(Exercise material Opens)

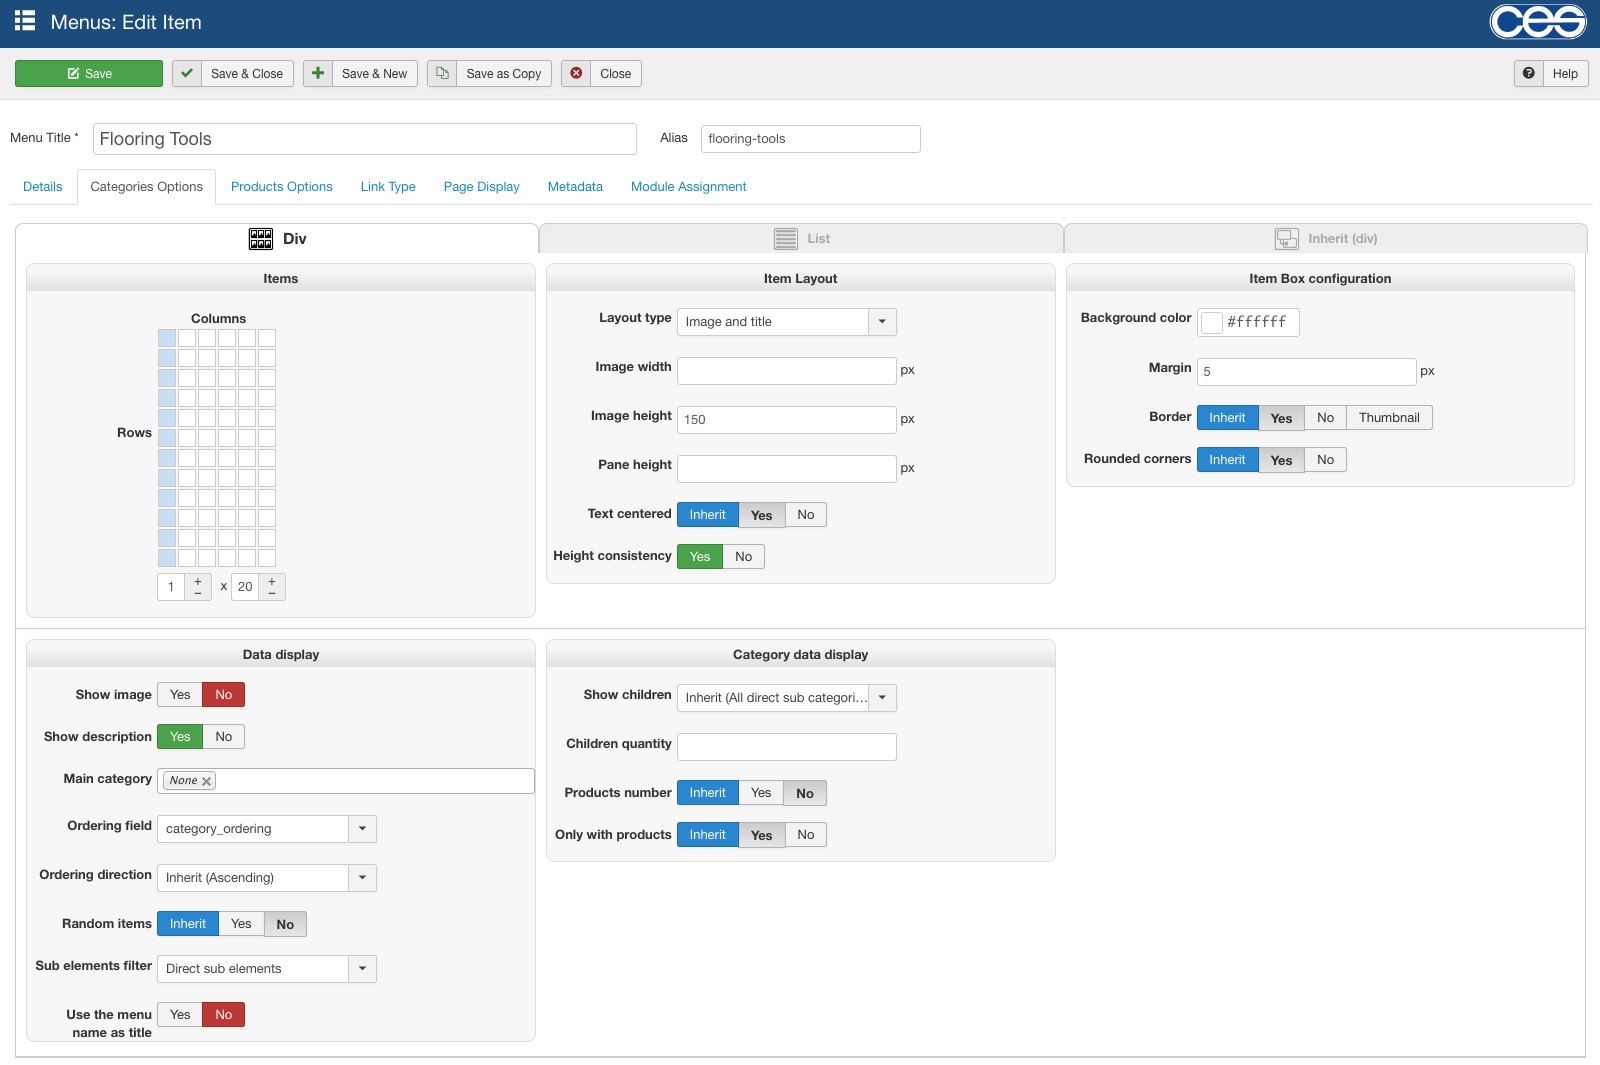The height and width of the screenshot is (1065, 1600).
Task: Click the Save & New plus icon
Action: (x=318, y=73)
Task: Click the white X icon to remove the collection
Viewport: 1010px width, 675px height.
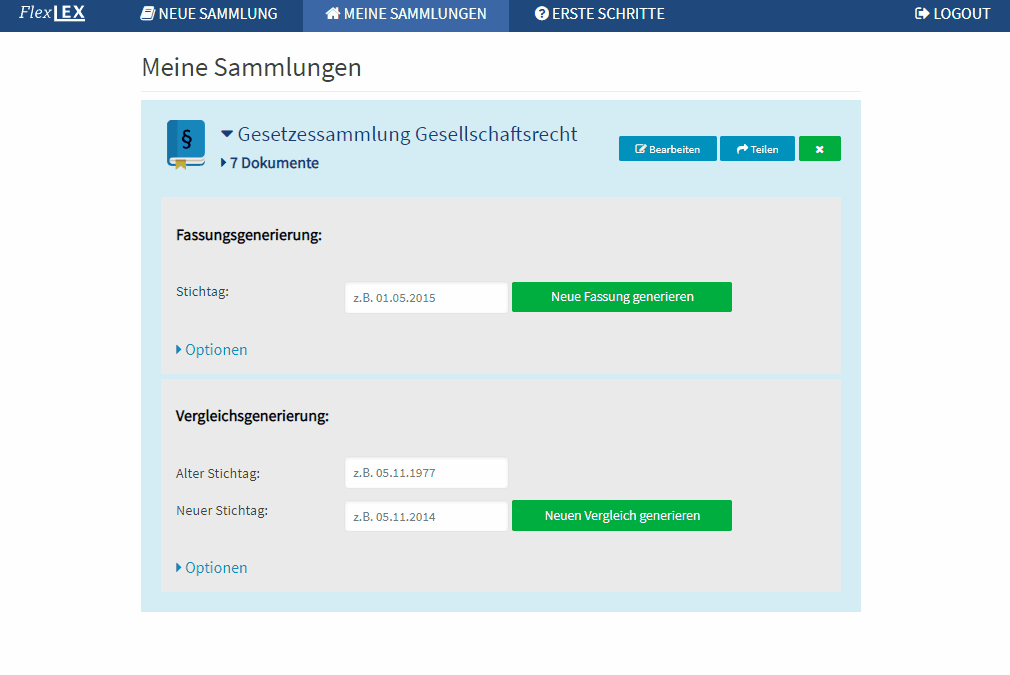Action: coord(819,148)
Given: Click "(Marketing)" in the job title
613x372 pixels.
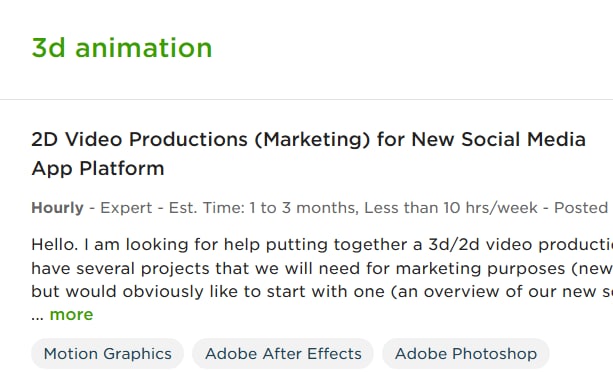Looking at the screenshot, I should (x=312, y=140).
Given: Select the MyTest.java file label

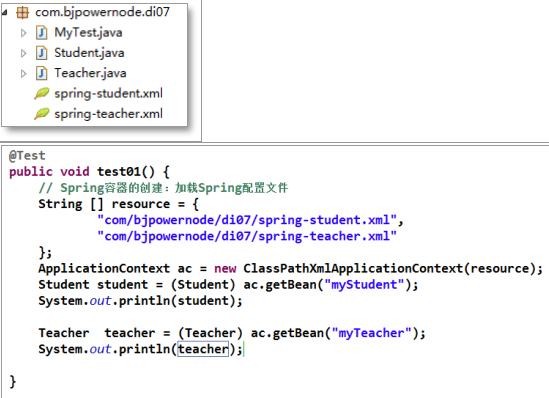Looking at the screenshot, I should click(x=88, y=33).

(Exercise material Closes)

# What is being asked
From the line containing "the job title" down to the final line of the listing above, write out only those lines exactly as they are, minus the pictures.

# Task result
Given: Click "(Marketing)" in the job title
613x372 pixels.
Looking at the screenshot, I should (x=312, y=140).
Given: Select the MyTest.java file label

Looking at the screenshot, I should click(x=88, y=33).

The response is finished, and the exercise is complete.